音波荡开间,宋景感觉自己的手臂酸软,神心内元与神骨也开始疯狂颤抖,腹内更是翻江倒海,他等同于是直面接下了来自扶摇琴的攻击,握着九重剑的手也不自己的松了松。
协律还在继续,这么下去,他手里的九重剑恐怕也得被柳叙白夺取,弃车保帅吧!
柳叙白这边的状况也没有好到哪里去,毕竟拨响扶摇琴的举动,也会让他承担一部分的伤害,但他赌的就是宋景的权宜之计,只要自己不放手,宋景肯定会选择损失最小的方式来与自己拉开距离。

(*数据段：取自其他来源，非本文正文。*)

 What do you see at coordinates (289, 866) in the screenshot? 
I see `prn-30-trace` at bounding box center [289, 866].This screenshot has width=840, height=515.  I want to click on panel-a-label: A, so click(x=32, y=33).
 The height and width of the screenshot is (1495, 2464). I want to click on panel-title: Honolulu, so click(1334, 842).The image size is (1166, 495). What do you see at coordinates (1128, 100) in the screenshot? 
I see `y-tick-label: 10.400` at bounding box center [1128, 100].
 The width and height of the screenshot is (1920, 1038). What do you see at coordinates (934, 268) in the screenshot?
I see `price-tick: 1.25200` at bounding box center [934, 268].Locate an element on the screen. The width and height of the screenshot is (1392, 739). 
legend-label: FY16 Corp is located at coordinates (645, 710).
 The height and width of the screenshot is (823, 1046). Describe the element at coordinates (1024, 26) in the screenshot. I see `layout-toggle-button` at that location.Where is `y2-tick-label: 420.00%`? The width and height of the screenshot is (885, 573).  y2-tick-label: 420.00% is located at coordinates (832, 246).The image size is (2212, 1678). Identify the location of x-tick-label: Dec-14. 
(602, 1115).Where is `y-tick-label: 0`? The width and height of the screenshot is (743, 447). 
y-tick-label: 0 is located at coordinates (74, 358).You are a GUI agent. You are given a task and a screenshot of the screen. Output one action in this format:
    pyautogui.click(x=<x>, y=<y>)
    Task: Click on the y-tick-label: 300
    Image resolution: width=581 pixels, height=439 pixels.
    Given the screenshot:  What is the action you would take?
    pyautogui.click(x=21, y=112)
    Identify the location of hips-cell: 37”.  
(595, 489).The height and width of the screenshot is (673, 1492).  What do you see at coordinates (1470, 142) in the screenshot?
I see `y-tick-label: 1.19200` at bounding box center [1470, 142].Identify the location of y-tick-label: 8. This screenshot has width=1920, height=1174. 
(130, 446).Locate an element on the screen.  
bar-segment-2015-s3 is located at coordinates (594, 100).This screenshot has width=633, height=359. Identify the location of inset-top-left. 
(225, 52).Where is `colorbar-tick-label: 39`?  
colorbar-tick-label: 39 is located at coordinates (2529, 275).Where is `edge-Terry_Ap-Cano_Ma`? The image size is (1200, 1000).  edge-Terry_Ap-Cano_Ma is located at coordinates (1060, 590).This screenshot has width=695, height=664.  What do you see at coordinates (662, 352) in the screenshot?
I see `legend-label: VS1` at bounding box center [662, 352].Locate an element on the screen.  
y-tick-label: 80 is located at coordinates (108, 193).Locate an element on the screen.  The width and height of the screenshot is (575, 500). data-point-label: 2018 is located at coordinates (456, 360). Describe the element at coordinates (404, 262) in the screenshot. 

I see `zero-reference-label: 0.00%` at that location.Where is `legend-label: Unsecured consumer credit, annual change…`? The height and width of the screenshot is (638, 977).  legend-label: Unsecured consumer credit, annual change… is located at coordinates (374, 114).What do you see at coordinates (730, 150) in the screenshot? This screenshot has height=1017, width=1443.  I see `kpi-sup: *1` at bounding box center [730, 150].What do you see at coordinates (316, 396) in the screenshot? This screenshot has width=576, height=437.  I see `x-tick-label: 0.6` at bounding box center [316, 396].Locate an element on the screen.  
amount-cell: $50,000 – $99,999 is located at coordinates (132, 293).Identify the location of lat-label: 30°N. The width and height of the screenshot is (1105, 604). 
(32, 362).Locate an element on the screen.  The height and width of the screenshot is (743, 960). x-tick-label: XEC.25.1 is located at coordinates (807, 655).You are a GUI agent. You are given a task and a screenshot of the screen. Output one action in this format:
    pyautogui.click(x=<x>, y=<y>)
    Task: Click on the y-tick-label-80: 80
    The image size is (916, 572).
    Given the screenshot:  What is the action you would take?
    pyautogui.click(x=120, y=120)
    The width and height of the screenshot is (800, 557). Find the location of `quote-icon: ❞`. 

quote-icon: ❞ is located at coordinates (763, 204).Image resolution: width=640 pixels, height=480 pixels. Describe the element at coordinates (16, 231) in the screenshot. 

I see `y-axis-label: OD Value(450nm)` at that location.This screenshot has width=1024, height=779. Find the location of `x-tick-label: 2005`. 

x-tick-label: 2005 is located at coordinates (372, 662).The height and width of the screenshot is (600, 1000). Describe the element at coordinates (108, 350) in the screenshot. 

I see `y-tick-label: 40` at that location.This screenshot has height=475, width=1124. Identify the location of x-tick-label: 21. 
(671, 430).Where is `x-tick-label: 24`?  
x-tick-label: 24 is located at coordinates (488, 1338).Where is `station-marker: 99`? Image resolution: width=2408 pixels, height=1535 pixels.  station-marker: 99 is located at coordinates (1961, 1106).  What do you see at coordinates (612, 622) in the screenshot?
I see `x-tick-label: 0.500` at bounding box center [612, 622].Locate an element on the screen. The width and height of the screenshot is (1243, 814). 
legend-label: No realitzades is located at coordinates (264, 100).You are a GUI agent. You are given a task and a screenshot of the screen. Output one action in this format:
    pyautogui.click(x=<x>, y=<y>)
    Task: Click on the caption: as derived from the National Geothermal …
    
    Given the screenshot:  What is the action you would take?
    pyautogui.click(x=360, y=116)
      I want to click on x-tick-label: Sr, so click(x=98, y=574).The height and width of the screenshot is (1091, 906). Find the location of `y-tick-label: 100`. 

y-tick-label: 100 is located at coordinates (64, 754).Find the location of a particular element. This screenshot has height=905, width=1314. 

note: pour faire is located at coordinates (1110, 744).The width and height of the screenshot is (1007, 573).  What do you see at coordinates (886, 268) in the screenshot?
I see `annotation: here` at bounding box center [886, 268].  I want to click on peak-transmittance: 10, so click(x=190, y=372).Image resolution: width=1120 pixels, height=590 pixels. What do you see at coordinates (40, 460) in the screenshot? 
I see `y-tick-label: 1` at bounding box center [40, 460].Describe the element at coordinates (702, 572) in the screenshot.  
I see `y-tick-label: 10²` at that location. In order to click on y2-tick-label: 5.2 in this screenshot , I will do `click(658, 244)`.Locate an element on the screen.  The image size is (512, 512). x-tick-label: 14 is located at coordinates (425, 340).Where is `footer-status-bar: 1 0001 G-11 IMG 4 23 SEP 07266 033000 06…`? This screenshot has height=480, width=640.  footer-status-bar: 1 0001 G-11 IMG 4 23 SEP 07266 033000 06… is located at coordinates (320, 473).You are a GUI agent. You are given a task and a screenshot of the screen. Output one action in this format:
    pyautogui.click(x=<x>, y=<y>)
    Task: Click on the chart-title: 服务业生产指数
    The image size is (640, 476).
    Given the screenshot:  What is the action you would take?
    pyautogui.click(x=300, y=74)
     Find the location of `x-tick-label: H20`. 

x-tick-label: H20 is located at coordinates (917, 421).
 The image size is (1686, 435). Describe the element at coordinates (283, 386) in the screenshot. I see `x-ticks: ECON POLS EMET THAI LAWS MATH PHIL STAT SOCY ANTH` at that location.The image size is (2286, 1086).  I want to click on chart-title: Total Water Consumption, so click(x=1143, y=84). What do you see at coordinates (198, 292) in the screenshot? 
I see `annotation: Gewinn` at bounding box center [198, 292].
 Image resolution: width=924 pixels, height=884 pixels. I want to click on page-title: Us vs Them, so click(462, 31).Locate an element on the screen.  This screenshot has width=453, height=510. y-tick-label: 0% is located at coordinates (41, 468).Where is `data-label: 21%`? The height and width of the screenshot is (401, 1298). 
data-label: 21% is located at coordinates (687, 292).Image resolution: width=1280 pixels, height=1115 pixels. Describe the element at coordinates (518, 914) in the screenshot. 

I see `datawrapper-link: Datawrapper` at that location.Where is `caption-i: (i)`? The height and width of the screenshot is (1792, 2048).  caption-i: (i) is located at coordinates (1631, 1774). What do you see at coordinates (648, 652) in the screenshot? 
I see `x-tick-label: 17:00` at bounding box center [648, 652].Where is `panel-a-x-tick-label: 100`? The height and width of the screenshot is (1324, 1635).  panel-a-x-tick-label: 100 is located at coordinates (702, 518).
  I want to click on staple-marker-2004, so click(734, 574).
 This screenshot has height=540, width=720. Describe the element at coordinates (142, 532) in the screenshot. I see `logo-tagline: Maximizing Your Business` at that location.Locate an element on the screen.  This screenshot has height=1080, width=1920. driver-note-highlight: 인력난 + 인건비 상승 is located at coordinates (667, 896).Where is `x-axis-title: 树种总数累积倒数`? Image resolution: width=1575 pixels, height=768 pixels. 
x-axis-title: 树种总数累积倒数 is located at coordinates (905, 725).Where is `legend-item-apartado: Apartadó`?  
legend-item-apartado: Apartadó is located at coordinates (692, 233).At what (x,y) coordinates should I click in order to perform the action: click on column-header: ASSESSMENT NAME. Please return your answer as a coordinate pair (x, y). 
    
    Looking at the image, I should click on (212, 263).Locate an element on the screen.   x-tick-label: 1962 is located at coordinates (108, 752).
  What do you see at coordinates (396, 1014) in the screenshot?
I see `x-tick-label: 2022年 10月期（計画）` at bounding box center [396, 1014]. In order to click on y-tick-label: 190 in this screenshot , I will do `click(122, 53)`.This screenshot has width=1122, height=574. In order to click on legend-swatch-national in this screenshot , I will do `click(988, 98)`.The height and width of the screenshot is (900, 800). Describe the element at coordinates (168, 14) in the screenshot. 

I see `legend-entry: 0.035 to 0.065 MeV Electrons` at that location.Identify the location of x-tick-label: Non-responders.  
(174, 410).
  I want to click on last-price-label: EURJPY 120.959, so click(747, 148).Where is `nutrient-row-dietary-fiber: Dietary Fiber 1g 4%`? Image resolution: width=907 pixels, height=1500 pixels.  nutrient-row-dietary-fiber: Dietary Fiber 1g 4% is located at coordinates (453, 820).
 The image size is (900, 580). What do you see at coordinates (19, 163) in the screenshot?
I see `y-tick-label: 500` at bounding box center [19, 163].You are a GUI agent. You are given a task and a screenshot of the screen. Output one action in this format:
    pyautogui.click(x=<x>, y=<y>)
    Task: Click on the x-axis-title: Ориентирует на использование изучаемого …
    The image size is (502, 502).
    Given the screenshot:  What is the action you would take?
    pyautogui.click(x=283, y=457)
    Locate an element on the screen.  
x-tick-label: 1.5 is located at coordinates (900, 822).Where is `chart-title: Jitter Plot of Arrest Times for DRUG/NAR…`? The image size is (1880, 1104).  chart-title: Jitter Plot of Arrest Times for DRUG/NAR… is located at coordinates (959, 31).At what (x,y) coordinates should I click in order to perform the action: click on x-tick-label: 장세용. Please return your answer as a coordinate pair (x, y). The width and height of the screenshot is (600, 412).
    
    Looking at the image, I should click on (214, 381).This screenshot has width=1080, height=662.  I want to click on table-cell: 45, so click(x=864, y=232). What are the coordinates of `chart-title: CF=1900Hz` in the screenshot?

就在宋景松手的一刻,柳叙白便眼疾手快的将掌心贴在琴底,扶摇琴在他掌心旋转,柳叙白借用着飞旋的力道,将琴横平的掷向凌灵。
凌灵会意,当即召出一道全新的幻形,将扶摇琴接住,抬膝一垫,呈抚琴之态,有了六件神器的加持,柳叙白的胜面便更大了一些。
宛郁蓝城与凌灵十分默契开始催动六灵的武魄,而后瞄准柳叙白的后心全数推移了过去。
哼,也就这点能耐,宋景心道,好在这二人的能力不足,所以武魄的力量还不足以改过九重剑,既然如此,那就让这些碍事的人都统统消失吧。
宋景将手搭在剑锋之上,狠狠一搓,掌心的血水并没有从刃上滑下,而是被尽数吸收到了长剑之中,一阵红光闪耀,九重剑散发出一股阴邪的气焰。
他掌心蓄力,伸手上抬,受地脉之力影响,游青砚与忍冬结成的阵型顷刻瓦解,昆仑的山势也开始位移分裂,大地之上龟裂开来,滚烫地心熔岩展露在外,热气对上冷风化作阵阵温热的水烟。
雪崩瞬时而至,重重的冲击着北寒殿,身旁也有不少弟子也开始转向后方防御,眼见雪流即将将众人覆盖,柳叙白伸手打出六道天尊敕令将凌灵等人护了起来,宋景也在此刻发动了攻击,横剑一抹,便将后方山头斩落,单手虚抓将其位移到北寒殿上方,沉腕下压,那断裂的山头便坠落下来。
如此大规模的天尊敕令虽然强力,但是想要维持却很难,柳叙白刚想飞身将其破解,宋景便直接向他冲来,剑尖向下,掠过之地黑烟四起,地裂之处的岩浆之内开始升起一只只黑烟凝成巨型的手臂,跟随着宋景的步伐向着柳叙白攻来。
柳叙白在应对宋景的招式的同时,还要防避鬼手的偷袭,挥剑侧斩,但烟本无形,斩断之后又重新汇聚,柳叙白只得一边加快了运剑速度,一边以灵咒驱散。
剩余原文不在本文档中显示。